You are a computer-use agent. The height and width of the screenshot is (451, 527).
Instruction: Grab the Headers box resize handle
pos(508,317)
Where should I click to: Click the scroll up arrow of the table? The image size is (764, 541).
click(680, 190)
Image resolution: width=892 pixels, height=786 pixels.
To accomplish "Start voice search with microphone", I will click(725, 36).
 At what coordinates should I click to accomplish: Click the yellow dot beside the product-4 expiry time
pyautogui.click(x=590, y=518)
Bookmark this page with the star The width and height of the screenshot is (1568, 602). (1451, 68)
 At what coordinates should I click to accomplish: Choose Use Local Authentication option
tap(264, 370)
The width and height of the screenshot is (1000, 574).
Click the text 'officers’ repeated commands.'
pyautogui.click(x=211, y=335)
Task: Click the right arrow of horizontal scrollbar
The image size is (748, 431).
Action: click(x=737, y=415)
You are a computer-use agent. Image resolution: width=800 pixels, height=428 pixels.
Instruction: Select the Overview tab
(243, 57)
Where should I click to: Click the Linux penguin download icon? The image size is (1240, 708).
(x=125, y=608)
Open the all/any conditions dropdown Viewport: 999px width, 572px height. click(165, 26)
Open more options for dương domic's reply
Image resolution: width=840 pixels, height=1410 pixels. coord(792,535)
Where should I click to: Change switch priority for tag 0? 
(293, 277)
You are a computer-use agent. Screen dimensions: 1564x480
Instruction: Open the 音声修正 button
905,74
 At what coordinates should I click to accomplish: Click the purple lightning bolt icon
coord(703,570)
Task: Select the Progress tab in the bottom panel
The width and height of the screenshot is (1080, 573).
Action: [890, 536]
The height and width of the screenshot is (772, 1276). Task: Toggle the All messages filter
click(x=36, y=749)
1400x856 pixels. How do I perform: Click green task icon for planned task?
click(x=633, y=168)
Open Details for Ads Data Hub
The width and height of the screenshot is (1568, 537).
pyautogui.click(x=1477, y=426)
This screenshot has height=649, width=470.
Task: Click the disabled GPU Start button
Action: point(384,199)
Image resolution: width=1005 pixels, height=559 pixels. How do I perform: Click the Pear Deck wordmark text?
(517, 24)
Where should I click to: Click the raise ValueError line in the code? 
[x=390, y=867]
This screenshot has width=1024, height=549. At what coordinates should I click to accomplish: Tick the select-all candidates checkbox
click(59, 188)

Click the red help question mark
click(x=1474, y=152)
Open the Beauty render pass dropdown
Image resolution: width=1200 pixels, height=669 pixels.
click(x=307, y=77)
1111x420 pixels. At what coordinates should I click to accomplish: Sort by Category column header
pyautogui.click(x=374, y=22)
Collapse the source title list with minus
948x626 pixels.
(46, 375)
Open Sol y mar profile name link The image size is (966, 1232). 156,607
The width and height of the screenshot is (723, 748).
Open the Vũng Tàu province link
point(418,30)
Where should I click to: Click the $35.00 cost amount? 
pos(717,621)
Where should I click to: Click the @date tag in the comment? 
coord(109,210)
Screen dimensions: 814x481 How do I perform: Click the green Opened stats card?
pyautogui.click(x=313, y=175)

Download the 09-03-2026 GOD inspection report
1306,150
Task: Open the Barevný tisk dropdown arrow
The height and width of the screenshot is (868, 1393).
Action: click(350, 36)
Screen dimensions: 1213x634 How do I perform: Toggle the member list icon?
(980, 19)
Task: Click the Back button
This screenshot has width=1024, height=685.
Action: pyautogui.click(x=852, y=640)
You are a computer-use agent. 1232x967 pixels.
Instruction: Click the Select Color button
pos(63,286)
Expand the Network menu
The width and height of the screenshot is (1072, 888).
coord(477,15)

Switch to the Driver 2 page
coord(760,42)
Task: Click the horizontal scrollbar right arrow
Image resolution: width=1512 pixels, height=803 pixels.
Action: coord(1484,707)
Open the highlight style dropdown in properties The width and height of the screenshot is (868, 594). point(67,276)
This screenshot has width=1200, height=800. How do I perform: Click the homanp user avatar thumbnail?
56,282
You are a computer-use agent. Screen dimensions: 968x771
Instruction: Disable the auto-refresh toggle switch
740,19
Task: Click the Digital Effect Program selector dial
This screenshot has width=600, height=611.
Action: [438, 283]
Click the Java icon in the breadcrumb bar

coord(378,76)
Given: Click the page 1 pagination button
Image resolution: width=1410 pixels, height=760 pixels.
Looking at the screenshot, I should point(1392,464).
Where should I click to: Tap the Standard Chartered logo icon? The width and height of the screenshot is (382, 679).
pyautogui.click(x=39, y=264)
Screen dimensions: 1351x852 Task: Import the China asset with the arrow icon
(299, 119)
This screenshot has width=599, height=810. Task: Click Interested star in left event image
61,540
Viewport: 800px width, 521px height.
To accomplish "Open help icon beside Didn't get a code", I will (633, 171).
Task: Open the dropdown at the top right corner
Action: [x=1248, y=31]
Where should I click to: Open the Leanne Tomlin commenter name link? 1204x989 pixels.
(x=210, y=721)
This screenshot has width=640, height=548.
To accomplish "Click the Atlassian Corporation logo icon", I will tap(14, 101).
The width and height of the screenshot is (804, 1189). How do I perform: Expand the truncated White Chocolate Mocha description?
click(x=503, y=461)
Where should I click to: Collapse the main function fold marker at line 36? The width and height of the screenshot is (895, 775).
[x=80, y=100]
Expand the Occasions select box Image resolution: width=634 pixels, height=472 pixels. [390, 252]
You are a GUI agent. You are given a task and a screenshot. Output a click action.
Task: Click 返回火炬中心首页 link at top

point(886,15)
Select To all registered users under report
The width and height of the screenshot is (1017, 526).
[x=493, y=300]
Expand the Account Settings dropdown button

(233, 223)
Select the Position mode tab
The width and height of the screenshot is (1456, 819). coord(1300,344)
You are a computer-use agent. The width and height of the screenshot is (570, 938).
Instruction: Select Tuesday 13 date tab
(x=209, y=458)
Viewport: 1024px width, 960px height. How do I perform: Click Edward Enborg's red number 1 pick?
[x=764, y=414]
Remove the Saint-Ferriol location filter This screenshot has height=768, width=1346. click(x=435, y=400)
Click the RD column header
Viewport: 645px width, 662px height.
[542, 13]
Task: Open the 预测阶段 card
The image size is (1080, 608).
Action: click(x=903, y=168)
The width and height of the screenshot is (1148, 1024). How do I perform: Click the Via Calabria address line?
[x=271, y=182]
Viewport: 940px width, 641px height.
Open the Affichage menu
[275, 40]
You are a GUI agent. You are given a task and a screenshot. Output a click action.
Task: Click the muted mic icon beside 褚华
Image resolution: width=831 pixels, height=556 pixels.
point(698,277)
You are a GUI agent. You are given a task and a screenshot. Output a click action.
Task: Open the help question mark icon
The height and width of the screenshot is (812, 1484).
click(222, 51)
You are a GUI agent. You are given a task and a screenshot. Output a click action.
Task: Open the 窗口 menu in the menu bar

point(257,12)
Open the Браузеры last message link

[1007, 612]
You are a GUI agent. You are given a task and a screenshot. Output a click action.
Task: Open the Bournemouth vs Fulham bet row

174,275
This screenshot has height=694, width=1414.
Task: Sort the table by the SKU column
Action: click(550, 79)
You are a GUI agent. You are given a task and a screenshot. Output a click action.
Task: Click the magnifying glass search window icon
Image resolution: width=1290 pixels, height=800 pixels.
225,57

## Prompt
Your answer must be every record above, repeated exactly.

## Finished exercise
You are a computer-use agent. The height and width of the screenshot is (451, 527).
Instruction: Grab the Headers box resize handle
pos(508,317)
Where should I click to: Click the scroll up arrow of the table? The image size is (764, 541).
click(680, 190)
Image resolution: width=892 pixels, height=786 pixels.
To accomplish "Start voice search with microphone", I will click(725, 36).
 At what coordinates should I click to accomplish: Click the yellow dot beside the product-4 expiry time
pyautogui.click(x=590, y=518)
Bookmark this page with the star The width and height of the screenshot is (1568, 602). (1451, 68)
 At what coordinates should I click to accomplish: Choose Use Local Authentication option
tap(264, 370)
The width and height of the screenshot is (1000, 574).
Click the text 'officers’ repeated commands.'
pyautogui.click(x=211, y=335)
Task: Click the right arrow of horizontal scrollbar
The image size is (748, 431).
Action: click(x=737, y=415)
You are a computer-use agent. Image resolution: width=800 pixels, height=428 pixels.
Instruction: Select the Overview tab
(243, 57)
Where should I click to: Click the Linux penguin download icon? The image size is (1240, 708).
(x=125, y=608)
Open the all/any conditions dropdown Viewport: 999px width, 572px height. click(165, 26)
Open more options for dương domic's reply
Image resolution: width=840 pixels, height=1410 pixels. coord(792,535)
Where should I click to: Change switch priority for tag 0? 
(293, 277)
You are a computer-use agent. Screen dimensions: 1564x480
Instruction: Open the 音声修正 button
905,74
 At what coordinates should I click to accomplish: Click the purple lightning bolt icon
coord(703,570)
Task: Select the Progress tab in the bottom panel
The width and height of the screenshot is (1080, 573).
Action: [890, 536]
The height and width of the screenshot is (772, 1276). Task: Toggle the All messages filter
click(x=36, y=749)
1400x856 pixels. How do I perform: Click green task icon for planned task?
click(x=633, y=168)
Open Details for Ads Data Hub
The width and height of the screenshot is (1568, 537).
pyautogui.click(x=1477, y=426)
This screenshot has height=649, width=470.
Task: Click the disabled GPU Start button
Action: point(384,199)
Image resolution: width=1005 pixels, height=559 pixels. How do I perform: Click the Pear Deck wordmark text?
(517, 24)
Where should I click to: Click the raise ValueError line in the code? 
[x=390, y=867]
This screenshot has width=1024, height=549. At what coordinates should I click to accomplish: Tick the select-all candidates checkbox
click(59, 188)

Click the red help question mark
click(x=1474, y=152)
Open the Beauty render pass dropdown
Image resolution: width=1200 pixels, height=669 pixels.
click(x=307, y=77)
1111x420 pixels. At what coordinates should I click to accomplish: Sort by Category column header
pyautogui.click(x=374, y=22)
Collapse the source title list with minus
948x626 pixels.
(46, 375)
Open Sol y mar profile name link The image size is (966, 1232). 156,607
The width and height of the screenshot is (723, 748).
Open the Vũng Tàu province link
point(418,30)
Where should I click to: Click the $35.00 cost amount? 
pos(717,621)
Where should I click to: Click the @date tag in the comment? 
coord(109,210)
Screen dimensions: 814x481 How do I perform: Click the green Opened stats card?
pyautogui.click(x=313, y=175)

Download the 09-03-2026 GOD inspection report
1306,150
Task: Open the Barevný tisk dropdown arrow
The height and width of the screenshot is (868, 1393).
Action: click(350, 36)
Screen dimensions: 1213x634 How do I perform: Toggle the member list icon?
(980, 19)
Task: Click the Back button
This screenshot has width=1024, height=685.
Action: pyautogui.click(x=852, y=640)
You are a computer-use agent. 1232x967 pixels.
Instruction: Click the Select Color button
pos(63,286)
Expand the Network menu
The width and height of the screenshot is (1072, 888).
coord(477,15)

Switch to the Driver 2 page
coord(760,42)
Task: Click the horizontal scrollbar right arrow
Image resolution: width=1512 pixels, height=803 pixels.
Action: coord(1484,707)
Open the highlight style dropdown in properties The width and height of the screenshot is (868, 594). point(67,276)
This screenshot has width=1200, height=800. How do I perform: Click the homanp user avatar thumbnail?
56,282
You are a computer-use agent. Screen dimensions: 968x771
Instruction: Disable the auto-refresh toggle switch
740,19
Task: Click the Digital Effect Program selector dial
This screenshot has width=600, height=611.
Action: [438, 283]
Click the Java icon in the breadcrumb bar

coord(378,76)
Given: Click the page 1 pagination button
Image resolution: width=1410 pixels, height=760 pixels.
Looking at the screenshot, I should point(1392,464).
Where should I click to: Tap the Standard Chartered logo icon? The width and height of the screenshot is (382, 679).
pyautogui.click(x=39, y=264)
Screen dimensions: 1351x852 Task: Import the China asset with the arrow icon
(299, 119)
This screenshot has width=599, height=810. Task: Click Interested star in left event image
61,540
Viewport: 800px width, 521px height.
To accomplish "Open help icon beside Didn't get a code", I will (633, 171).
Task: Open the dropdown at the top right corner
Action: [x=1248, y=31]
Where should I click to: Open the Leanne Tomlin commenter name link? 1204x989 pixels.
(x=210, y=721)
This screenshot has width=640, height=548.
To accomplish "Click the Atlassian Corporation logo icon", I will tap(14, 101).
The width and height of the screenshot is (804, 1189). How do I perform: Expand the truncated White Chocolate Mocha description?
click(x=503, y=461)
Where should I click to: Collapse the main function fold marker at line 36? The width and height of the screenshot is (895, 775).
[x=80, y=100]
Expand the Occasions select box Image resolution: width=634 pixels, height=472 pixels. [390, 252]
You are a GUI agent. You are given a task and a screenshot. Output a click action.
Task: Click 返回火炬中心首页 link at top

point(886,15)
Select To all registered users under report
The width and height of the screenshot is (1017, 526).
[x=493, y=300]
Expand the Account Settings dropdown button

(233, 223)
Select the Position mode tab
The width and height of the screenshot is (1456, 819). coord(1300,344)
You are a computer-use agent. The width and height of the screenshot is (570, 938).
Instruction: Select Tuesday 13 date tab
(x=209, y=458)
Viewport: 1024px width, 960px height. How do I perform: Click Edward Enborg's red number 1 pick?
[x=764, y=414]
Remove the Saint-Ferriol location filter This screenshot has height=768, width=1346. click(x=435, y=400)
Click the RD column header
Viewport: 645px width, 662px height.
[542, 13]
Task: Open the 预测阶段 card
The image size is (1080, 608).
Action: click(x=903, y=168)
The width and height of the screenshot is (1148, 1024). How do I perform: Click the Via Calabria address line?
[x=271, y=182]
Viewport: 940px width, 641px height.
Open the Affichage menu
[275, 40]
You are a GUI agent. You are given a task and a screenshot. Output a click action.
Task: Click the muted mic icon beside 褚华
Image resolution: width=831 pixels, height=556 pixels.
point(698,277)
You are a GUI agent. You are given a task and a screenshot. Output a click action.
Task: Open the help question mark icon
The height and width of the screenshot is (812, 1484).
click(222, 51)
You are a GUI agent. You are given a task and a screenshot. Output a click action.
Task: Open the 窗口 menu in the menu bar

point(257,12)
Open the Браузеры last message link

[1007, 612]
You are a GUI agent. You are given a task and a screenshot. Output a click action.
Task: Open the Bournemouth vs Fulham bet row

174,275
This screenshot has height=694, width=1414.
Task: Sort the table by the SKU column
Action: click(550, 79)
You are a GUI agent. You are given a task and a screenshot. Output a click action.
Task: Click the magnifying glass search window icon
Image resolution: width=1290 pixels, height=800 pixels.
225,57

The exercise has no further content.